# Oztops ABV



## BonezAU (22/2/17)

I'm currently doing my first brew with Oztops and juice from the supermarket.

I bought a hydrometer so that I could check out what sort of alcohol level I'm getting and have some questions.

The first brew I put on was Woolies brand Apple & Blackcurrant juice, in a 2L bottle. I poured 1 cup of juice, added 150g of white sugar and half a cap of the supplied No. 1 wine yeast. 
The SG was 1.063 after adjusting it for temperature. I did check the SG before adding the sugar and it was around 1.041, from what I've read this is quite normal for off the shelf juice.

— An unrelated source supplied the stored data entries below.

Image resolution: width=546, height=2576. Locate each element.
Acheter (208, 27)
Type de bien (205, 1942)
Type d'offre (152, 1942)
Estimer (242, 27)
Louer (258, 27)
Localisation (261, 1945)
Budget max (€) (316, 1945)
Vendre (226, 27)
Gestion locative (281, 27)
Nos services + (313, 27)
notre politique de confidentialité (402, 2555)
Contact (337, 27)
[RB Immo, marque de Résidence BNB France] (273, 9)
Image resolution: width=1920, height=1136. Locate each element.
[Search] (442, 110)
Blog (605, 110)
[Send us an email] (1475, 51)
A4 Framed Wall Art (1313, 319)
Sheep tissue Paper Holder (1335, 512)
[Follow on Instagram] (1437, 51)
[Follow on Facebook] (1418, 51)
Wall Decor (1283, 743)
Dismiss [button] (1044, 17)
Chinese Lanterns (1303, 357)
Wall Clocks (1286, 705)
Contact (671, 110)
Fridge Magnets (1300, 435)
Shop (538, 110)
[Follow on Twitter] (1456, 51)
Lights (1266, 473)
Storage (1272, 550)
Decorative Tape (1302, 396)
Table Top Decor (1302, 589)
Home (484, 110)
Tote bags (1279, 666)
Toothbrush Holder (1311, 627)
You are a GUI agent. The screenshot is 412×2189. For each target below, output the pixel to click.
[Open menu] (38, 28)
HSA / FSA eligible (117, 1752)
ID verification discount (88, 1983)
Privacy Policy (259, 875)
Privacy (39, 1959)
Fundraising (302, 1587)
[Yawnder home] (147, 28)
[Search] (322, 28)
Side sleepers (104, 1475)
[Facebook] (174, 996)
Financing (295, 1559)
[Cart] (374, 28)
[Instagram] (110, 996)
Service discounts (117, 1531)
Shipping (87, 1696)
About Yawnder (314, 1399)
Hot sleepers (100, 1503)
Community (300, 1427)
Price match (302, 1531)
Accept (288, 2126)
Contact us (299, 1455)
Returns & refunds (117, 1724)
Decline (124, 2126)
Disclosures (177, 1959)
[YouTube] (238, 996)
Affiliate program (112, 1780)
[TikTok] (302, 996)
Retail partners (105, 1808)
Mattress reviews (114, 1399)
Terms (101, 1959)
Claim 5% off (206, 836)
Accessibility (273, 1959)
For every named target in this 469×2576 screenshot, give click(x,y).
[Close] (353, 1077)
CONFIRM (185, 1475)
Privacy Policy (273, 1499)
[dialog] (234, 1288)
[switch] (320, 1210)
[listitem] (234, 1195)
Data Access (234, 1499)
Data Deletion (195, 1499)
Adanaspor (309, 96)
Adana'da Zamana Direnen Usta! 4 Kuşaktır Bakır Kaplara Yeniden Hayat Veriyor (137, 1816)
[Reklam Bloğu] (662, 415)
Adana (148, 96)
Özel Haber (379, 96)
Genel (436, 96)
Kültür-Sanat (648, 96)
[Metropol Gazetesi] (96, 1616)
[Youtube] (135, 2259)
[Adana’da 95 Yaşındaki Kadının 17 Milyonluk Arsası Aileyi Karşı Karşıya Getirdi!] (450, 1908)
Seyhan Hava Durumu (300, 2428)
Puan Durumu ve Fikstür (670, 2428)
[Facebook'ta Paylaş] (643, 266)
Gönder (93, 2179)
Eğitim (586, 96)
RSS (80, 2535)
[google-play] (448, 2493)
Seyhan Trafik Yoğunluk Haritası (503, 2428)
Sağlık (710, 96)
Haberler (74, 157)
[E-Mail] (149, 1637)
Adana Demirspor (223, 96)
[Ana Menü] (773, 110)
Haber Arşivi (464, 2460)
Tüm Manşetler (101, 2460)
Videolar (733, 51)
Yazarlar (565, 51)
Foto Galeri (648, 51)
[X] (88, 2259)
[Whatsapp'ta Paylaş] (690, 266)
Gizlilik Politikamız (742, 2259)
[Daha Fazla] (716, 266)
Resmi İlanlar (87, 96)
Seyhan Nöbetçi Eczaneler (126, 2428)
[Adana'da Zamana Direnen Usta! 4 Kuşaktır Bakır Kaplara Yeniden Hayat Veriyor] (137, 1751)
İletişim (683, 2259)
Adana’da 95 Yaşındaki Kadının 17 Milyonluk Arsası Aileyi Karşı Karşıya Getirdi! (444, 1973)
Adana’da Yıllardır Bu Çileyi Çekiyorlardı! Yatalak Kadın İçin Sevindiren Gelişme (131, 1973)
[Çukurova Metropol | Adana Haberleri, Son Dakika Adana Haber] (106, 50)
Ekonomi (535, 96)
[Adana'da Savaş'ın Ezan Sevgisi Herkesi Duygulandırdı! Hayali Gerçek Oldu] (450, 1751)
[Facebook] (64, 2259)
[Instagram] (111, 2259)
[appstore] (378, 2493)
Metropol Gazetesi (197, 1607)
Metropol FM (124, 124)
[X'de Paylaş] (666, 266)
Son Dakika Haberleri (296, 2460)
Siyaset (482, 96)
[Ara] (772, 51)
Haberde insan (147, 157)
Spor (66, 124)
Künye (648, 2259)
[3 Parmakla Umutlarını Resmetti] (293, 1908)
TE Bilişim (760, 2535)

After 7 days of fermenting (at between 20-28C), I chilled it overnight in the fridge and then opened it to take another sample. It was 1.020 exactly, which to my calculations brings it to about 5.78% ABV, a little disappointing to be honest as I was hoping it would be closer up around the 8% mark, but hey - this is my first batch and it's all about trial and error, right?

The bottle still felt a little "puffed" but there wasn't very much activity going on and hadn't been much in the last few days either. I decided to take it out of the fridge and add another half cap of yeast to see if I could get it going again. It got a bit excited and I could hear air coming out of the Oztop for a while but it's now gone fairly quiet again - it's not in the fridge any longer.

Can anyone with more experience please tell me if:

a) adding more yeast was a bad idea
b ) with an SG of 1.063 and 7 days of fermenting, should I have expected the FG to be lower or is 1.020 about right?
c) did I add enough sugar to get an ABV around 8% or would I need the SG to be 1.070+ to get a higher ABV?
d) do you have any other tips on how I can produce 7.5-9.5% ABV cider with OzTops? I don't mind if it's dry.

I actually did taste it and it was still reasonably sweet, it wasn't super dry at all so I'm wondering if perhaps the yeast had died off before it had finished it's job or if I'd done something else wrong. Any tips would be super helpful for a newbie...
Cheers!


----------



## decr (23/2/17)

I can't comment on your calculations as I'm too lazy to use a hydrometer, but 1020 is waaay too high. A couple of things come to mind. Were there any preservatives in the juice? What about the yeast, its alcohol tolerance might be really low? At 1020 with simple sugars that sounds like a stuck ferment.

Nothing wrong with pitching more yeast if the batch has stalled. My 23l store bought juice batches ferment all out (yeah, I don't measure but it's bloody dry), I use EC1118 yeast and even that beast takes ~2 weeks to chew through it. I did an experimental batch using coopers kit ale yeast and that took 3 weeks to finish. Smaller batches might finish quicker, the smallest one I've ever done was 4l but even that took way over a week with proper yeast.

Others will be able to comment on your calculations and other points. Hope that helps any.


----------